Activity: Every line in the records below between the one holding "Where should I click to: Open" and the one holding "This screenshot has height=543, width=756.", inclusive, is to be set down exactly; all other lines are to be left out.

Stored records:

□ □ □ □ □ □ □

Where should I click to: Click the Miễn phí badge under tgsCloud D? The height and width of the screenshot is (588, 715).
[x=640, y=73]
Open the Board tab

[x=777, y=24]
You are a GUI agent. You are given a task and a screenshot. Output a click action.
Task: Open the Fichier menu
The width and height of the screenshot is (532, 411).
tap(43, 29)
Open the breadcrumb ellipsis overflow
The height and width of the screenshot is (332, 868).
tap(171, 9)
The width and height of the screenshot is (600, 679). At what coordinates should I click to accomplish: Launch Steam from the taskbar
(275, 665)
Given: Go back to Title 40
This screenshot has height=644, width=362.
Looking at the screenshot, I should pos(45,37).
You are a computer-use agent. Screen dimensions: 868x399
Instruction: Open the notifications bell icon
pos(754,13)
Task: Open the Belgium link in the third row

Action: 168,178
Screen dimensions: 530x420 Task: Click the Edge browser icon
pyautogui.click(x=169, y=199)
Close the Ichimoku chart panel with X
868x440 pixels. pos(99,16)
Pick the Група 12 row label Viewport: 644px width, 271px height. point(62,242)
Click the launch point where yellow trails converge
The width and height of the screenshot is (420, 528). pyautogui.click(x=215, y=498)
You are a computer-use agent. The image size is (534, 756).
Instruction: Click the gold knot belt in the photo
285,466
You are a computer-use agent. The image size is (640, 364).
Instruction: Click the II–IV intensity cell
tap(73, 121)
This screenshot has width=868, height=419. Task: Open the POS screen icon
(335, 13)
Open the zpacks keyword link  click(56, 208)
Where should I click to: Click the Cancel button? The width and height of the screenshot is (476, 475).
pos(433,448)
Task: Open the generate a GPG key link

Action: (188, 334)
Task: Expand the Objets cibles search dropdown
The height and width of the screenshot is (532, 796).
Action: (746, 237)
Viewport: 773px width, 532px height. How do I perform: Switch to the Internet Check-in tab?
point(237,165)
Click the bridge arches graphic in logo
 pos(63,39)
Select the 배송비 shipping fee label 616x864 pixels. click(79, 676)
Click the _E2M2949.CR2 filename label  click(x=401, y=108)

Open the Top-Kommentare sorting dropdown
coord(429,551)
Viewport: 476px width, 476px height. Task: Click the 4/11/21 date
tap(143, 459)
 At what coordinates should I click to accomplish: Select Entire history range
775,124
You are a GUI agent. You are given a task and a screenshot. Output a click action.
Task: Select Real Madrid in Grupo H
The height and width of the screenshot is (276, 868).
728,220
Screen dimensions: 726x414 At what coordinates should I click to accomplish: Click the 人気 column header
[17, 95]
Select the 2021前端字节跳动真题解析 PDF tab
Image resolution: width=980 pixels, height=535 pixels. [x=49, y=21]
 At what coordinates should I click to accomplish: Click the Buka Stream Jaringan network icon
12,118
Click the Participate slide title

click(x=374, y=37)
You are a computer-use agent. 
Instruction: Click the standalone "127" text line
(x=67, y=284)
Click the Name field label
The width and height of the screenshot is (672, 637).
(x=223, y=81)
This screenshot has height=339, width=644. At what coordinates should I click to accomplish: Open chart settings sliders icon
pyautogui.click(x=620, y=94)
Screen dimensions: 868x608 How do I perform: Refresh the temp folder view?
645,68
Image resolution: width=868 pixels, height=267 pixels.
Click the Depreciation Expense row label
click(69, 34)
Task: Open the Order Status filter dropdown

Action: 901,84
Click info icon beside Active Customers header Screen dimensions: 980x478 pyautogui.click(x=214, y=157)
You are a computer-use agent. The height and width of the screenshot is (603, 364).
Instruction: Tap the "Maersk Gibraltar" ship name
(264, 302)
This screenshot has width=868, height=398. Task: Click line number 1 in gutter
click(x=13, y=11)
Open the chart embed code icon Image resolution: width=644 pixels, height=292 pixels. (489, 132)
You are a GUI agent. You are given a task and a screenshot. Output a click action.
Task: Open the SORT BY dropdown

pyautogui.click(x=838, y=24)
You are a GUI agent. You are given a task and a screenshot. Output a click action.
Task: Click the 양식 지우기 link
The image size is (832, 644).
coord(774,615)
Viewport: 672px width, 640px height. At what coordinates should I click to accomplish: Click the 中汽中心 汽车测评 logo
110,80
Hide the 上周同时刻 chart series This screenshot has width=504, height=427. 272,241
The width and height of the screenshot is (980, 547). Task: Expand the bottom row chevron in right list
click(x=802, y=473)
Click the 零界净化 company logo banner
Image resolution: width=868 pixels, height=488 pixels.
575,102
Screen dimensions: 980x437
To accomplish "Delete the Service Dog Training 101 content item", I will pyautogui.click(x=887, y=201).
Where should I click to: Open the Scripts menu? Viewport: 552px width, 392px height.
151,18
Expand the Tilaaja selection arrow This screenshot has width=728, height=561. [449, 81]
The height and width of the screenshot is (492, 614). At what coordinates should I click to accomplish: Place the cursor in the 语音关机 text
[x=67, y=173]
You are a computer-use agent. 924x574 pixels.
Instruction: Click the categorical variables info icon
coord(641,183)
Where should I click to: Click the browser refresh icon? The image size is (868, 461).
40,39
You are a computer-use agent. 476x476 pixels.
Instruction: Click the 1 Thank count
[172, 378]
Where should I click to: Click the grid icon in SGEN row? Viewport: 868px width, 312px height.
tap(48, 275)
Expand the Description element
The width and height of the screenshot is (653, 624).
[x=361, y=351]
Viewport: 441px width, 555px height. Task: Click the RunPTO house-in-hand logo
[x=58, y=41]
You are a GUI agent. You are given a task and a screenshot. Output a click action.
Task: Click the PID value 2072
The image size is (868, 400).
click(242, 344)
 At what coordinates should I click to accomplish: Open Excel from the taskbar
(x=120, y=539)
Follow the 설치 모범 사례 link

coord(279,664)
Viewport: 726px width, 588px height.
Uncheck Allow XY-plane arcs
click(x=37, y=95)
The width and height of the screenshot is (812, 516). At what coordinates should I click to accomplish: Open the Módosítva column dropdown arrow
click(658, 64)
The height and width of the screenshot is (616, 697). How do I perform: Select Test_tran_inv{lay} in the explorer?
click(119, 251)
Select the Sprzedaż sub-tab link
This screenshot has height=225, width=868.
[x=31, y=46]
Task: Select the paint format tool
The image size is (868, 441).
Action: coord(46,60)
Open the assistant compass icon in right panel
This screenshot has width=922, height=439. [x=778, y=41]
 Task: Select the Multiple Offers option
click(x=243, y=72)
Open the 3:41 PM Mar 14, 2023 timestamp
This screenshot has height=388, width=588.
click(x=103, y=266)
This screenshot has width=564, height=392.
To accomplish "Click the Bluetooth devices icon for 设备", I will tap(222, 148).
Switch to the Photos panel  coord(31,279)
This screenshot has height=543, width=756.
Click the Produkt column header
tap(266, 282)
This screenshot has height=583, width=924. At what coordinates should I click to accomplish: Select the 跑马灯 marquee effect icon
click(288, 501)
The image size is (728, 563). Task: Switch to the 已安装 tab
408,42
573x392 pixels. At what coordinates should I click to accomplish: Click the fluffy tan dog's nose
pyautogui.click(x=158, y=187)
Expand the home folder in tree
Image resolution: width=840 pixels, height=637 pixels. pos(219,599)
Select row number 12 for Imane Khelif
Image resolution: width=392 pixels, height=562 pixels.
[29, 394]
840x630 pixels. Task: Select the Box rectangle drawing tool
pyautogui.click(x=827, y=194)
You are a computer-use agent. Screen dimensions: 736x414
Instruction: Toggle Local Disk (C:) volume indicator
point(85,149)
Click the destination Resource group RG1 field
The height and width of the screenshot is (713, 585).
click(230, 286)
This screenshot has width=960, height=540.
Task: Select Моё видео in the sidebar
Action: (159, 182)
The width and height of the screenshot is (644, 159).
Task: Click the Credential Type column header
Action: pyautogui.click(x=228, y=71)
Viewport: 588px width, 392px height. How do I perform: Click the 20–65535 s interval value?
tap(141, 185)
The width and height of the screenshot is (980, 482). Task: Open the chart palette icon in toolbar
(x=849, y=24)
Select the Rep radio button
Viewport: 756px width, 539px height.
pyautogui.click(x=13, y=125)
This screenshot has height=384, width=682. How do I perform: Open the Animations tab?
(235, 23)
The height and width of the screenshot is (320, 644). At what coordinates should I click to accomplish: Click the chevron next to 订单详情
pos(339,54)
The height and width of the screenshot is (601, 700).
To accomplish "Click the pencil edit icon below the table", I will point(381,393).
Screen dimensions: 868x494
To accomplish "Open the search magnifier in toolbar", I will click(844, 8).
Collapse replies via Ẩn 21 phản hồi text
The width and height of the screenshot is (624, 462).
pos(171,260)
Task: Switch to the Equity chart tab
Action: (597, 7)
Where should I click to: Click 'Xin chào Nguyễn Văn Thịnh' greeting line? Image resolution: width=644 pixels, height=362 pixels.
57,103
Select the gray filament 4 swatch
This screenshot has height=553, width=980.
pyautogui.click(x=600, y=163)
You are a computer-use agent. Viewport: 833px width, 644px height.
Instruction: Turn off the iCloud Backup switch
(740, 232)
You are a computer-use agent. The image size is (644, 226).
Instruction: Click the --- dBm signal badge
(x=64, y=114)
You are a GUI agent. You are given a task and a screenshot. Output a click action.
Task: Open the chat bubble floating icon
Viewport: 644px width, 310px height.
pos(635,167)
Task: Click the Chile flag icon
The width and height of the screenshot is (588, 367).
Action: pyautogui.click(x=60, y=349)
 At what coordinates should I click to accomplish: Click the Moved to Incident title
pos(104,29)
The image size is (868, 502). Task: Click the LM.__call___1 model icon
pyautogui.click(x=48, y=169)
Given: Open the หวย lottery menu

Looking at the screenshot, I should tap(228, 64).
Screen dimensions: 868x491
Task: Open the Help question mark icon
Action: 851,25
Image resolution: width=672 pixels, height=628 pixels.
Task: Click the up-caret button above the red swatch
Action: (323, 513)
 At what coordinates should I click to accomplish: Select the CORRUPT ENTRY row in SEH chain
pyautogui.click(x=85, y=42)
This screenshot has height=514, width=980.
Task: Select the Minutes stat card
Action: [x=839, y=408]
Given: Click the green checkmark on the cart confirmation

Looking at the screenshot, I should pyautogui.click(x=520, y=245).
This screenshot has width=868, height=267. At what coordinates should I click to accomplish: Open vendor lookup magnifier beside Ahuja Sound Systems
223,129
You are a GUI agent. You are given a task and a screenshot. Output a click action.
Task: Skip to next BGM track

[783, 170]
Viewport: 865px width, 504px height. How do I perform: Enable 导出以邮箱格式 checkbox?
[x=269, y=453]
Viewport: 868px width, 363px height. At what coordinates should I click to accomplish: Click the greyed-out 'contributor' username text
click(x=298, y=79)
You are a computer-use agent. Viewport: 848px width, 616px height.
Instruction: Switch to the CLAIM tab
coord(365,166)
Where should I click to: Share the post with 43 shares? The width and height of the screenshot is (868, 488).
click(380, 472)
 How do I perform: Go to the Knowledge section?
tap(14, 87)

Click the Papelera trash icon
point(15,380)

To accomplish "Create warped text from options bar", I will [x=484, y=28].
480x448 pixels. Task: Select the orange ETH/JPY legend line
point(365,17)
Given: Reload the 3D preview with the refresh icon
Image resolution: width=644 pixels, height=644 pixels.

□ □ □ □ □ □ □

Result for this task:
Where should I click to: Open the Scripts menu? Viewport: 552px width, 392px height.
151,18
Expand the Tilaaja selection arrow This screenshot has width=728, height=561. [449, 81]
The height and width of the screenshot is (492, 614). At what coordinates should I click to accomplish: Place the cursor in the 语音关机 text
[x=67, y=173]
You are a computer-use agent. 924x574 pixels.
Instruction: Click the categorical variables info icon
coord(641,183)
Where should I click to: Click the browser refresh icon? The image size is (868, 461).
40,39
You are a computer-use agent. 476x476 pixels.
Instruction: Click the 1 Thank count
[172, 378]
Where should I click to: Click the grid icon in SGEN row? Viewport: 868px width, 312px height.
tap(48, 275)
Expand the Description element
The width and height of the screenshot is (653, 624).
[x=361, y=351]
Viewport: 441px width, 555px height. Task: Click the RunPTO house-in-hand logo
[x=58, y=41]
You are a GUI agent. You are given a task and a screenshot. Output a click action.
Task: Click the PID value 2072
The image size is (868, 400).
click(242, 344)
 At what coordinates should I click to accomplish: Open Excel from the taskbar
(x=120, y=539)
Follow the 설치 모범 사례 link

coord(279,664)
Viewport: 726px width, 588px height.
Uncheck Allow XY-plane arcs
click(x=37, y=95)
The width and height of the screenshot is (812, 516). At what coordinates should I click to accomplish: Open the Módosítva column dropdown arrow
click(658, 64)
The height and width of the screenshot is (616, 697). How do I perform: Select Test_tran_inv{lay} in the explorer?
click(119, 251)
Select the Sprzedaż sub-tab link
This screenshot has height=225, width=868.
[x=31, y=46]
Task: Select the paint format tool
The image size is (868, 441).
Action: coord(46,60)
Open the assistant compass icon in right panel
This screenshot has width=922, height=439. [x=778, y=41]
 Task: Select the Multiple Offers option
click(x=243, y=72)
Open the 3:41 PM Mar 14, 2023 timestamp
This screenshot has height=388, width=588.
click(x=103, y=266)
This screenshot has width=564, height=392.
To accomplish "Click the Bluetooth devices icon for 设备", I will tap(222, 148).
Switch to the Photos panel  coord(31,279)
This screenshot has height=543, width=756.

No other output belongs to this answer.